Saved entries:
Segment Open
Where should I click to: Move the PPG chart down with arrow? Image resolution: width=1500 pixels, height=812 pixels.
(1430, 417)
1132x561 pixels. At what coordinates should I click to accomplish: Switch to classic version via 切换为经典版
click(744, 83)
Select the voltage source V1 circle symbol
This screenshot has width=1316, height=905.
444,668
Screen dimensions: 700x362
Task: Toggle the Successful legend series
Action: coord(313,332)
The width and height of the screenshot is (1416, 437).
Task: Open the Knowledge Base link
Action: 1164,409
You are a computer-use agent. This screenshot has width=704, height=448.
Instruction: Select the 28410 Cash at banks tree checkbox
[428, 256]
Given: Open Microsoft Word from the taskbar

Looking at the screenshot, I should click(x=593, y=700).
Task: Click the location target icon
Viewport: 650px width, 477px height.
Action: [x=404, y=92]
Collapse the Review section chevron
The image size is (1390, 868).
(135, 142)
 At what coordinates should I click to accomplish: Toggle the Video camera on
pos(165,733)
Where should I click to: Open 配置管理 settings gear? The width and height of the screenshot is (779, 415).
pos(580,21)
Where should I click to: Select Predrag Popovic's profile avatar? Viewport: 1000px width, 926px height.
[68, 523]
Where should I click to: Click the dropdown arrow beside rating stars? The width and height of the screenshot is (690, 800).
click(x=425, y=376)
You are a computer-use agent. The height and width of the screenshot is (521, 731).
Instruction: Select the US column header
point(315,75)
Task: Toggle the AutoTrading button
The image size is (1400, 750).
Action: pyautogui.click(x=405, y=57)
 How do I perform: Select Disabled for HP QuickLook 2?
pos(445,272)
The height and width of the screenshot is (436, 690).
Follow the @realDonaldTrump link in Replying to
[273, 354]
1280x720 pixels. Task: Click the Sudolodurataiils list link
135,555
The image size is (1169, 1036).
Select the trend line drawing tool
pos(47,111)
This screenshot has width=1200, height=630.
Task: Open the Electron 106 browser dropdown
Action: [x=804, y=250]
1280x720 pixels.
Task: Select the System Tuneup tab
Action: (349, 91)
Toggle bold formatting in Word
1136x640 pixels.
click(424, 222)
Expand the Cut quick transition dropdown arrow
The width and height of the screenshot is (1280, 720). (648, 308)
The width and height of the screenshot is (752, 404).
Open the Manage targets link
Segment Closed
## INSTRUCTIONS TO FOLLOW
Give again exactly, and only, the lines above starting at the one with "Given: Open Microsoft Word from the taskbar" and ending at the one with "The image size is (1169, 1036).".

## WRITTEN SOLUTION
Given: Open Microsoft Word from the taskbar

Looking at the screenshot, I should click(x=593, y=700).
Task: Click the location target icon
Viewport: 650px width, 477px height.
Action: [x=404, y=92]
Collapse the Review section chevron
The image size is (1390, 868).
(135, 142)
 At what coordinates should I click to accomplish: Toggle the Video camera on
pos(165,733)
Where should I click to: Open 配置管理 settings gear? The width and height of the screenshot is (779, 415).
pos(580,21)
Where should I click to: Select Predrag Popovic's profile avatar? Viewport: 1000px width, 926px height.
[68, 523]
Where should I click to: Click the dropdown arrow beside rating stars? The width and height of the screenshot is (690, 800).
click(x=425, y=376)
You are a computer-use agent. The height and width of the screenshot is (521, 731).
Instruction: Select the US column header
point(315,75)
Task: Toggle the AutoTrading button
The image size is (1400, 750).
Action: pyautogui.click(x=405, y=57)
 How do I perform: Select Disabled for HP QuickLook 2?
pos(445,272)
The height and width of the screenshot is (436, 690).
Follow the @realDonaldTrump link in Replying to
[273, 354]
1280x720 pixels. Task: Click the Sudolodurataiils list link
135,555
The image size is (1169, 1036).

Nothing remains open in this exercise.